These stocks were punished for beating the headline expectations.
April 14, 2026
We kicked off a brand new earnings season yesterday, and if this first session told us anything, it’s that we’re still in a stock pickers market.
The S&P 500 did everything you want to see from a healthy tape, selling off early before reversing higher and closing right near the highs of the day.
That kind of price action tells us buyers are still there and willing to step in when prices get marked down.
But beneath the surface, the reactions to earnings didn’t quite confirm that strength.
*Click the image to enlarge it
Both Goldman Sachs $GS and Fastenal $FAST delivered what most would consider strong quarters.
They beat on revenue and earnings, yet both stocks traded lower on the day.
That’s always worth paying attention to, not because it’s outright bearish, but because it suggests expectations were elevated coming in and positioning may have been leaning the wrong way.
When good news gets sold, it’s usually less about the results and more about what was already priced in.
Starting with Goldman Sachs, this was objectively a phenomenal quarter.
Goldman Sachs generated over $17B in revenue and $17.55 in earnings per share, marking one of the strongest performances in its history.
The strength was broad-based, with record equities revenue, strong investment banking activity, and continued inflows across asset and wealth management.
Return on equity (a key performance indicator) came in at near 20%, which is exactly what you want to see from a top-tier global bank.
This company is performing strongly in a volatile macro environment, benefiting from increased client activity and its scale across global markets.
And yet, the stock finished down on the day...
== == ==
- [Written tasks]:
[1] Retype the earnings commentary from "These stocks were" up to and including "get marked down.".
[2] Answer these questions using the earnings commentary:
(a) Which two companies beat on revenue and earnings yet saw their stocks trade lower on the day?
(b) What earnings per share did Goldman Sachs report?
(c) At roughly what level did Goldman Sachs's return on equity come in?
[3] Supply the continuation of the earnings commentary, picking up after its final sentence.
The data are not required for any of these tasks.

- [Given data]:
== == ==
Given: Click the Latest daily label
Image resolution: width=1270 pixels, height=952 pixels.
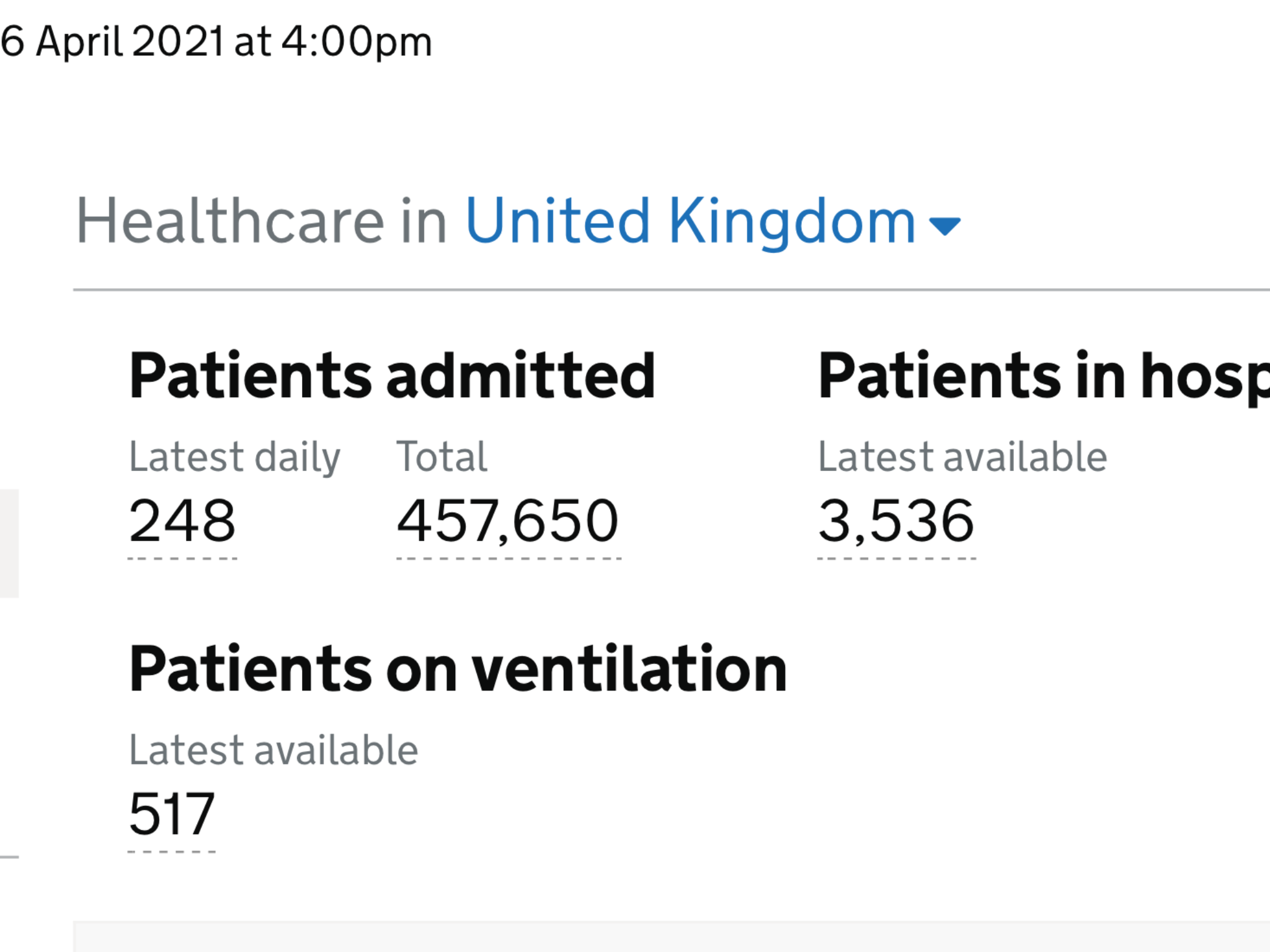Looking at the screenshot, I should [235, 457].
== == ==
- [Answer list]:
[1]
These stocks were punished for beating the headline expectations.
April 14, 2026
We kicked off a brand new earnings season yesterday, and if this first session told us anything, it’s that we’re still in a stock pickers market.
The S&P 500 did everything you want to see from a healthy tape, selling off early before reversing higher and closing right near the highs of the day.
That kind of price action tells us buyers are still there and willing to step in when prices get marked down.

[2]
(a) Goldman Sachs and Fastenal
(b) $17.55
(c) Near 20%

[3]
Goldman Sachs initially sold off, but buyers showed up intraday, and it ultimately closed well off the lows.
More importantly, the stock also held above the volume-weighted average price anchored to the all-time high from earlier this year. So long as GS holds this level, the buyers are in control of the trend.
Fastenal, on the other hand, tells a different story.
On paper, the quarter was strong...
The company is executing its strategy by embedding itself more deeply into customer operations through technology and managed inventory solutions.
This business is clearly gaining market share and improving its competitive position.
But the market is forward-looking, and there were some cracks beneath the surface.
Margin pressure showed up as tariff-related costs moved through faster than pricing adjustments and as the mix shifted toward larger customers. While this is positive for long-term relationships and operating leverage, it weighed on near-term gross margins.
That combination, along with already elevated expectations, created a headwind that the stock couldn’t overcome.
Technically, this one stings a bit more than GS...
Fastenal had been building a textbook accumulation pattern and was in the process of breaking out ahead of earnings. That breakout attempt failed, and the stock fell back into its prior range.
Now we’re looking at what appears to be a false start, with this marking the second consecutive negative earnings reaction.
The larger structure remains intact, but FAST likely needs more time to consolidate before it’s ready to make a sustained move higher.
This earnings season is just getting started...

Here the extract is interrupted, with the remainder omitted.